PROBLEMAS:
- a) Enumera los elementos de la isla que, según el artículo sobre Proteus, emiten sonidos a nuestro paso.
- b) Transcribe literalmente el fragmento del artículo sobre Proteus que va desde "Walser dota a" hasta "en Letras Libres.".
- c) Traduce al inglés la siguiente oración del artículo sobre Proteus: "Aunque cada paisaje nos resultará familiar tras varios paseos, nunca dos partidas van a ser iguales."

TEXTO CITADO:
■ ■ ■

Revista Videojuegos

Robert Walser pasea por Proteus

Publicado el 09 diciembre 2015 por Deusexmachina @DeusMachinaEx

Walser dota a las cosas cotidianas de cierta cualidad críptica, desconcertante, las envuelve en una atmósfera sensitiva y banal que en algo se asemeja a esos momentos en que nos encontramos en un lugar donde tal vez ya estuvimos, pero no sabemos cuándo, o si fue sólo en sueño.

Luigi Amara, en Letras Libres.

Cuando Ed Key y David Kanaga liberaron Proteus (2013) muchas de las críticas se dirigieron, por una parte, a opinar sobre si eso era un juego, y por otra (relacionado con lo anterior) sobre qué sentido tiene un juego en el que solamente se pasea.

Lo que llama la atención en Proteus, más allá de su estética de píxeles como puños y colores planos, es que se trata de un juego en el que únicamente se pasea por una isla ficticia. Este paseo lo realizamos desde una perspectiva de primera persona. Lo original de la isla es que, debido a su carácter procedural, cada vez que arrancamos el programa la topografía y localizaciones cambian. Aunque cada paisaje nos resultará familiar tras varios paseos, nunca dos partidas van a ser iguales. La escasísima narrativa que se extrae de Proteus se asienta en que durante el paseo podemos recorrer las cuatro estaciones del año en esa isla. Así es. Hay algo más pero no menor: la experiencia del juego es fundamentalmente sinestésica. Los objetos, plantas, árboles, fauna y demás de la isla emiten sonidos que se yuxtaponen a nuestro paso creando paisajes sonoros extáticos. Elementos estos, por cierto, que también varían según la estación del año. Pero, en efecto, las críticas señalaban algo cierto: desafía el concepto de juego y solo trata sobre pasear. Centraré mi atención es esto último: el sentido del paseo.

Un usuario anónimo, en una web sobre videojuegos, replicaba al crítico que alababa la elegancia y originalidad de Proteus con la siguiente reflexión: consideraba que aquello no era un juego ni nada (sic); si él quería explorar o ver paisajes sale a la calle a pasear y listo; además, la realidad tiene mejores gráficos. Aunque la respuesta del lector estuviese un tanto fuera de lugar esconde una pregunta fundamental que considero inherente a cualquier ficción interactiva como los videojuegos. ¿Por qué pasear en el videojuego si puedo hacerlo en la vida real? Destaca esta cuestión que parece ser que los videojuegos están para suplir esas cosas que no podemos (o no debemos) hacer en la realidad. De esta forma, tiene sentido jugar a GTA V (Rockstar North, 2013), porque podemos robar coches, ser un malote y disparar indiscriminadamente sobre civiles, mafiosos y autoridades varias en los mundos retorcidos y amorales creados por Rockstar; en cambio, Proteus es una pérdida de tiempo porque pasear es algo que todos podemos hacer sin impedimento alguno. En otras palabras, parece que jugar a algo que sea similar a la vida real es un sinsentido, porque para eso ya está la realidad. Viene a ser el equivalente en videojuegos de denostar el cine de corte naturalista.

■ ■ ■

DATOS REGISTRADOS:

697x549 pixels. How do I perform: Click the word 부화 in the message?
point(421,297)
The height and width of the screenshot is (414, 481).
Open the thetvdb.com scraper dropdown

■ ■ ■

SOLUCIONES:
- a) Objetos, plantas, árboles y fauna.

- b)
Walser dota a las cosas cotidianas de cierta cualidad críptica, desconcertante, las envuelve en una atmósfera sensitiva y banal que en algo se asemeja a esos momentos en que nos encontramos en un lugar donde tal vez ya estuvimos, pero no sabemos cuándo, o si fue sólo en sueño.

Luigi Amara, en Letras Libres.

- c) Although each landscape will feel familiar to us after several walks, no two playthroughs will ever be the same.